Arriving Nowhere

When I got off the ferry I thought there had been some mistake.  The road simply ran into the sea and all I could see were some houses in the distance.  “This can’t be the place,” Lochmaddy, I was expecting some island idyll, “There’s nothing here!”  Then I realised I’d made a terrible mistake.

Lochmaddy, I think this photo captures the excitment

For those of you who don’t know, Lochmaddy is a little known outpost of the empire on the Island of Uist.  I’d never been there before and was expecting a relaxing time in the comfort of a small Highland village.

I’d booked in at the local hotel and entered it expecting a Highland welcome and that is exactly what I got.  The place seemed deserted at first only as few long dead stags greeted me, their glass eyes following me through the corridors as if remembering a summer long ago when they’d poked their heads up once too often from the heather.

Eventually I found a woman in a deserted bar at the back of the hotel.  You know the kind of place, dimly lit with three Elvis records on the duke box and cheese roll made during the time of the Pharaohs sitting in a glass case.  In the corner, a drunk lay, fast asleep, the rope in his hand leading down to the skeleton of a dog.

My heart and the woman’s face fell at exactly the same moment. “Yes?”  She demanded.  “I’ve booked a room,” I managed to blurt out.  This news disturbed the woman even more, “Name?” she barked.  I mumbled something and she ran her finger down the tattered pages of an old book, I felt like saying, “Just look under English bastard,” but she found it anyway and looked up disappointed. “The room’s not ready,” she announced.  Now, I’d come on the boat, the only boat, so that’s when I’d arrive wouldn’t I unless I fell from heaven, which is unlikely?

Eventually I dumped my bags and plodded off in search of food.  I saw a small shop in the distance, just past the only three houses there were in the place.  All the two women who ran the place had on sale to eat was one pork pie.
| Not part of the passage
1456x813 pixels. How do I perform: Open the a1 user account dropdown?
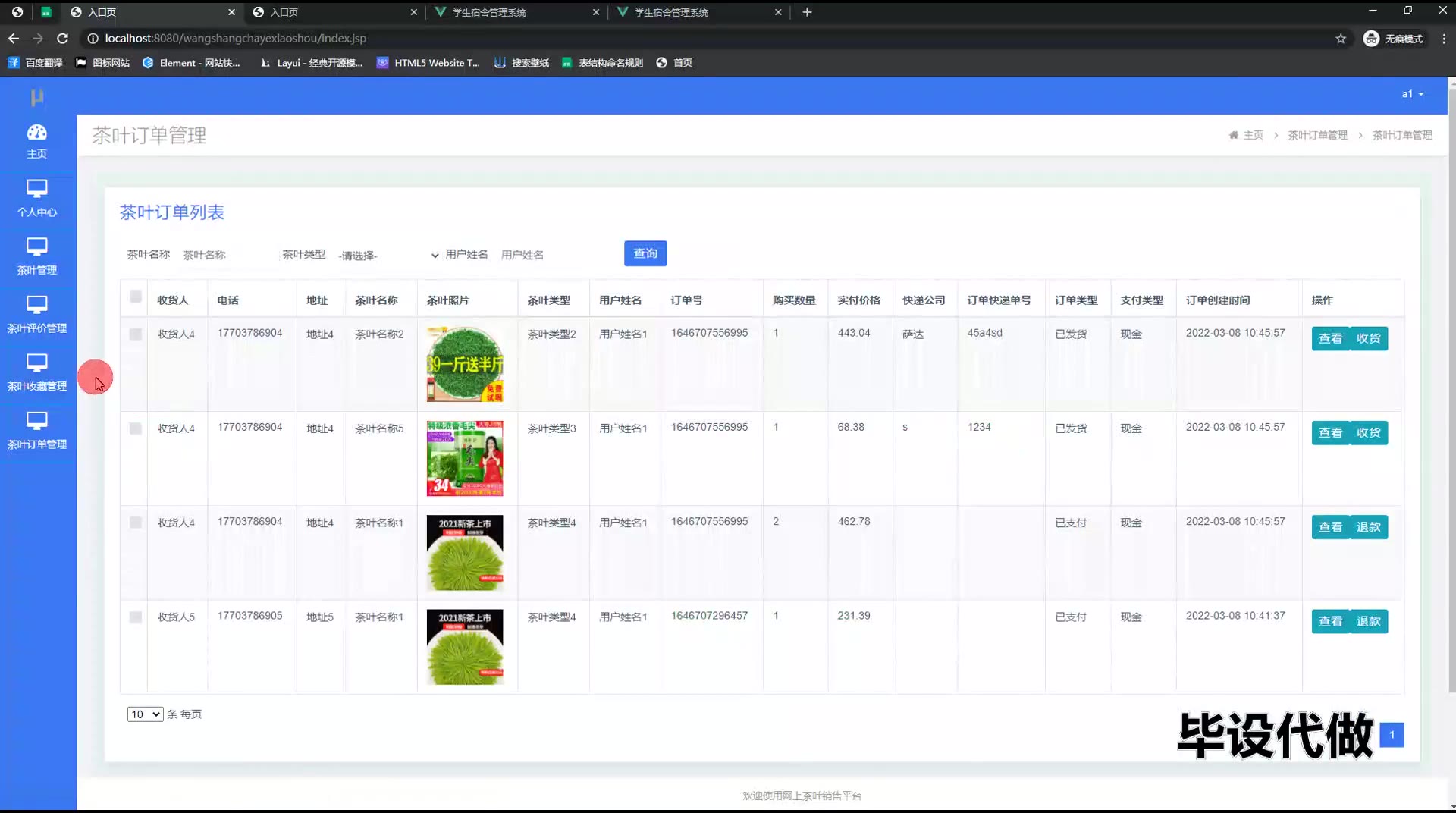[x=1412, y=94]
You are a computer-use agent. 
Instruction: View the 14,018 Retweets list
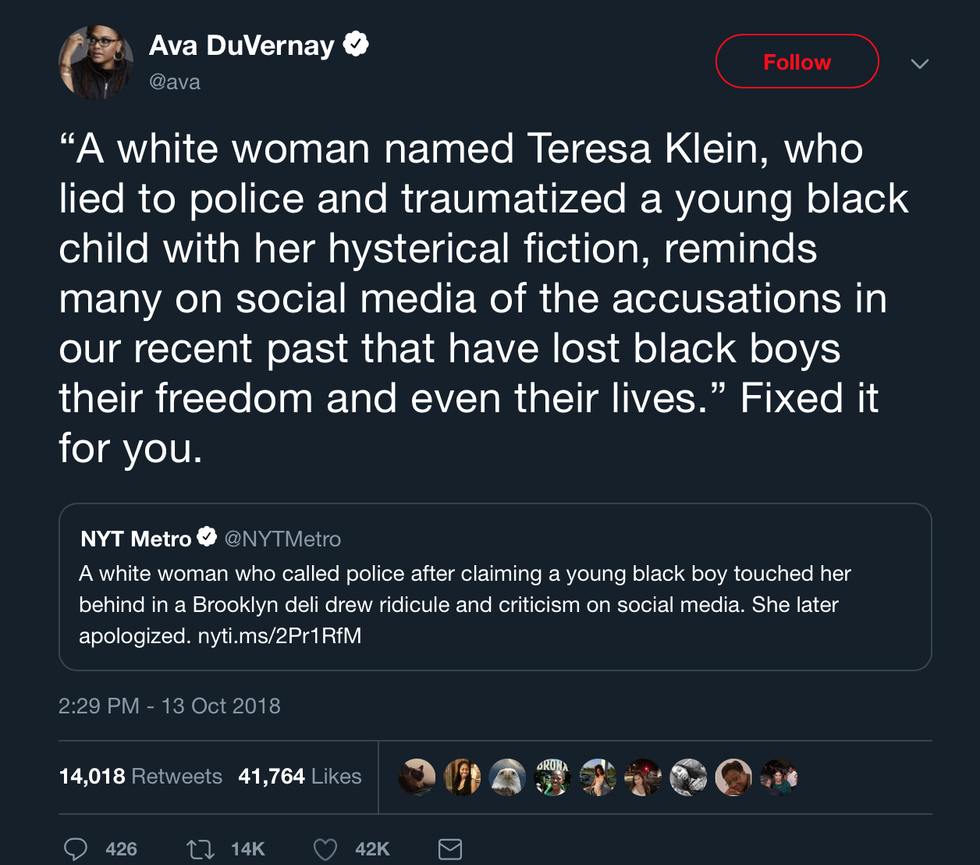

I bought that and, while one woman wrapped it up the other picked up the phone.  “Hello,” she says, “We’ve sold the pie…Yes, that’s the second this year.  Things are going mad here. Better send another.”

I then did the unforgivable English thing.  “Excuse me,” I said, hopeful that there was more to Lochmaddy than I’d seen, “Can you tell me where the centre of the village is?”  She looked at me for a long time, unable to decide if hatred or pity was the appropriate emotion.  “Well,” she sighed, “There’s this shop and the hotel by the pier.  I suppose the centre of the village must be somewhere in the middle.”

It was a long night.

It’s been raining for weeks, I can’t get out on the hill, Murray lost the tennis, I’ve got flu and a bad back but at least I’m not in Lochmaddy.